Resmi verilere göre (ki göründüğü kadarıyla 2019 sonrası yılların verileri bilinmemektedir) Türkiye’de 720 bin çocuk işçi olduğu öne sürülmektedir. Ancak başta göçmen çocuklar ve sayısı 1,5 milyonu bulan çırak, stajyer ve mesleki eğitim gören öğrenciler olmak üzere, Türkiye’de en az 2 milyon çocuk işçi olduğu görülmektedir. Öte yandan İşçi Sağlığı ve İş Güvenliği (İSİG) Meclisi’nin “12 Haziran Dünya Çocuk İşçiliği ile Mücadele Günü” vesilesiyle yakın zamanda yayınladığı raporda, Türkiye’de son sekiz yılda en az 513 çocuğun çalışırken hayatını kaybettiği kayıtlara geçmiştir. Sadece kayıt altına alınanların sunulduğu raporlarda bile, başta Türkiye’de olmak üzere dünya genelinde çocuk işçiliğinin önünün açıldığı ve daha fazla kâr uğruna alınmayan önlemler sonucu çocuk işçilerin yaşamlarını yitirmeye devam ettikleri görülmektedir.

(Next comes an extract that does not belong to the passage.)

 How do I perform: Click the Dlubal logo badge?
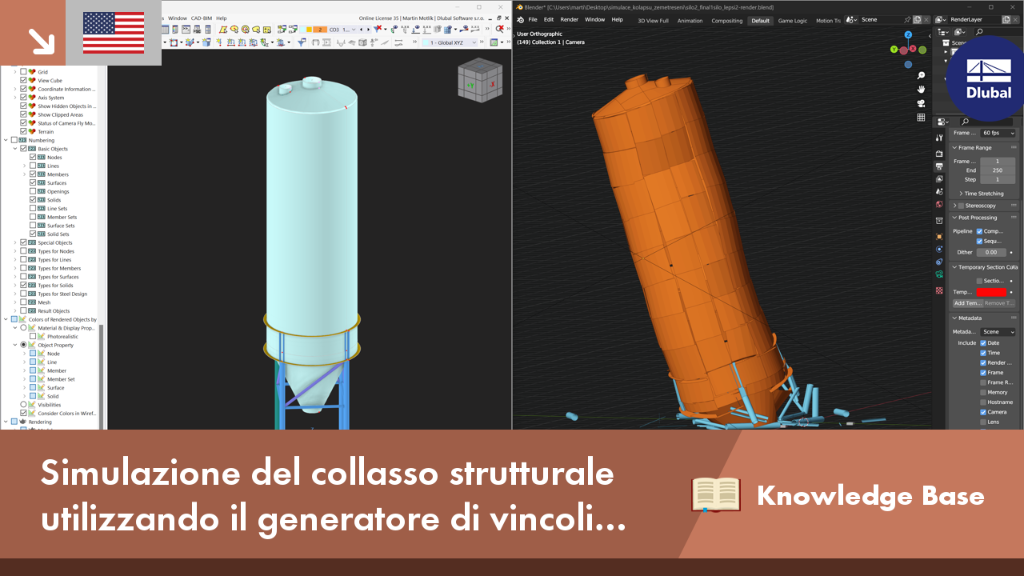click(x=987, y=78)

Türkiye’nin de taraf olduğu Dünya Çocuk Hakları Bildirgesi’ne göre, 18 yaşından küçük her birey, “çocuk” olarak tanımlanmaktadır. Ancak Türkiye bu bildirgeyi alenen çiğnemektedir. Örneğin Türkiye’de 15 ila 18 yaş arasındaki çocuklar genç işçi olarak gösterilmekte ve sadece 14 yaşındakiler çocuk işçi sayılmaktadır. Bundan da anlaşılacağı üzere bir yandan “Çocuk İşçilikle Mücadele Günü”nü ilan edenler, diğer yandan çocuk işçiliğini yasalarla meşrulaştırmaya çalışmaktadırlar.

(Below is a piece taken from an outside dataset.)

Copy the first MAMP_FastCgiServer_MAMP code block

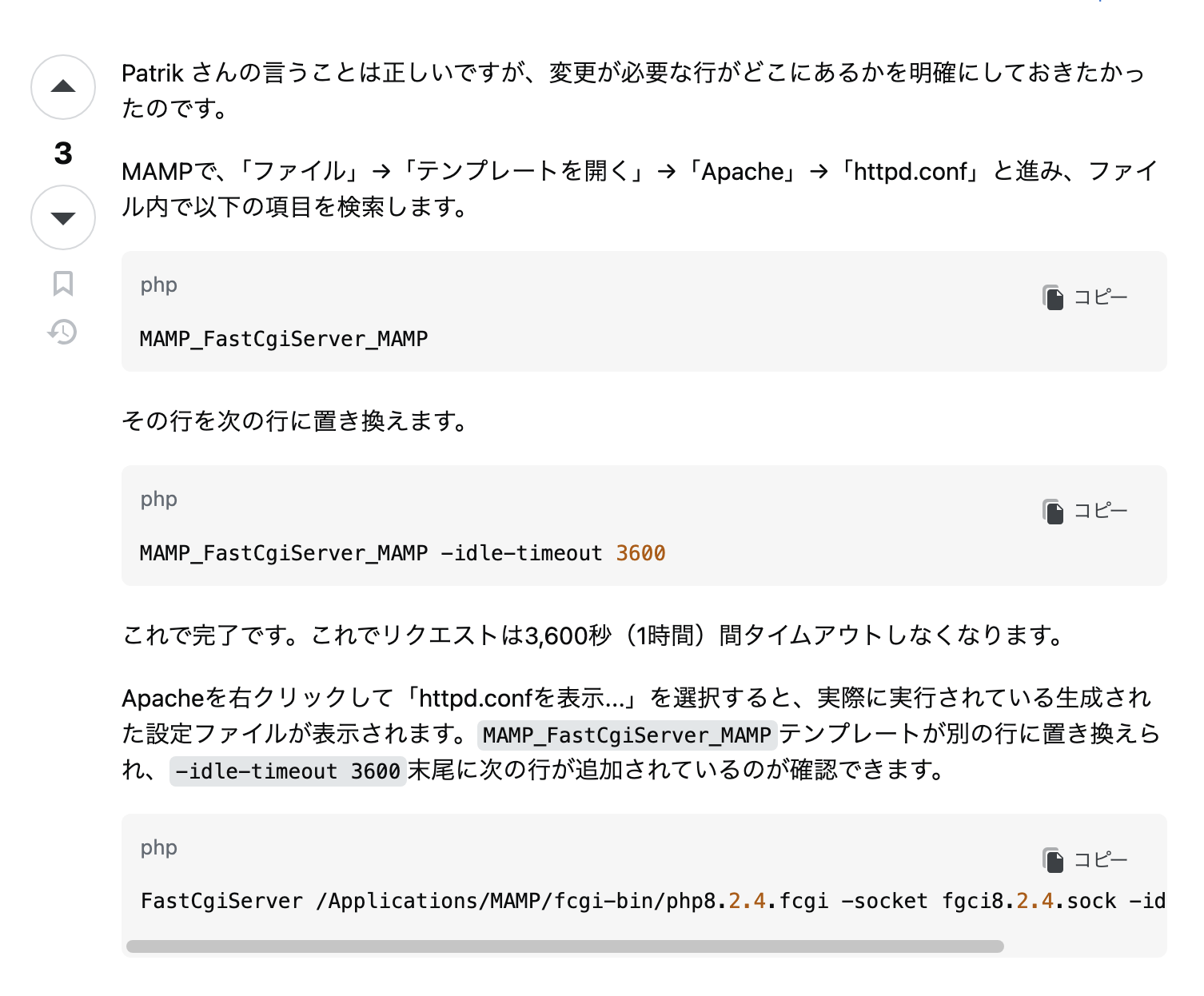(x=1085, y=297)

 Kapitalizm, doğası gereği, kadın-erkek, çocuk-yetişkin demeden ucuz emek gücü sömürüsünün peşindedir. Üretimin ihtiyaçlarına göre, belli dönemlerde kadınları eve hapsetmekte, ihtiyaç olduğunda ise üretim alanlarına sürmektedir. Yine üretimin ihtiyaçlarına göre çocuk emeğini azgınca sömürmenin peşine düşmektedir. Özcesi, kapitalist pazar için bir “değeri” olan her türlü emeğin azgınca sömürüsü, kapitalist sınıf ve onların devletleri için “mubahtır”.

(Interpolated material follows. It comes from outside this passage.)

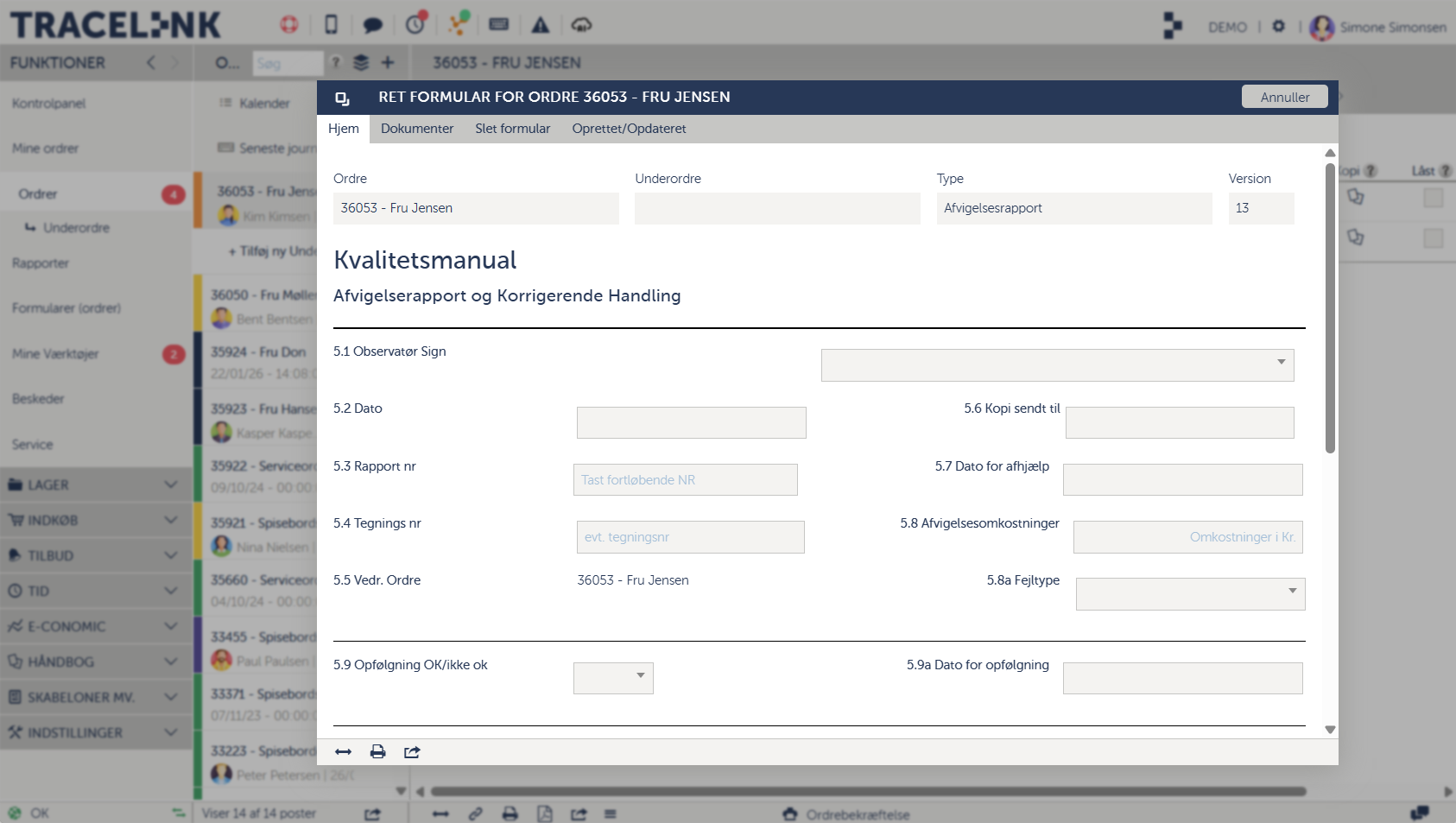Open the 5.1 Observatør Sign dropdown
Screen dimensions: 1456x823
[1057, 365]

Oysa bundan tam 104 sene önce Rusya’da gerçekleşen Ekim Devrimi ve Sovyet iktidarı koşullarında başta çocuklar ve kadınlar olmak üzere işçi ve emekçilerin emeğinin korunması için birçok yasa çıkarılmıştır. Ekim Devrimi ile birlikte çocuklar artık çocukluklarını yaşayabilmiş, çocuk işçilik yasaklanmıştır. Sosyalist işçi iktidarı aynı zamanda çocukların barınmadan beslenmeye, eğitimden kültür-sanat faaliyetlerine kadar her ihtiyacını kamusal olarak karşılamıştır. Başta ekonomik alt yapı olmak üzere bin bir zorlukla boğuşan Sovyetler deneyimi bile, işçi iktidarının kısa sürede neler gerçekleştirebileceğini göstermiştir. Tüm dünyada sosyalizmin inşa edilmesiyle elbette daha fazlası elde edilecektir.

Çocuk işçiliğinin gerçekten yasaklandığı, insanın insan tarafından sömürülmediği bir düzen olan sosyalizmi kurmak için mücadele edelim!

Çocuk işçilik yasaklansın!

Çocukların özgür yaşamı sosyalizmde!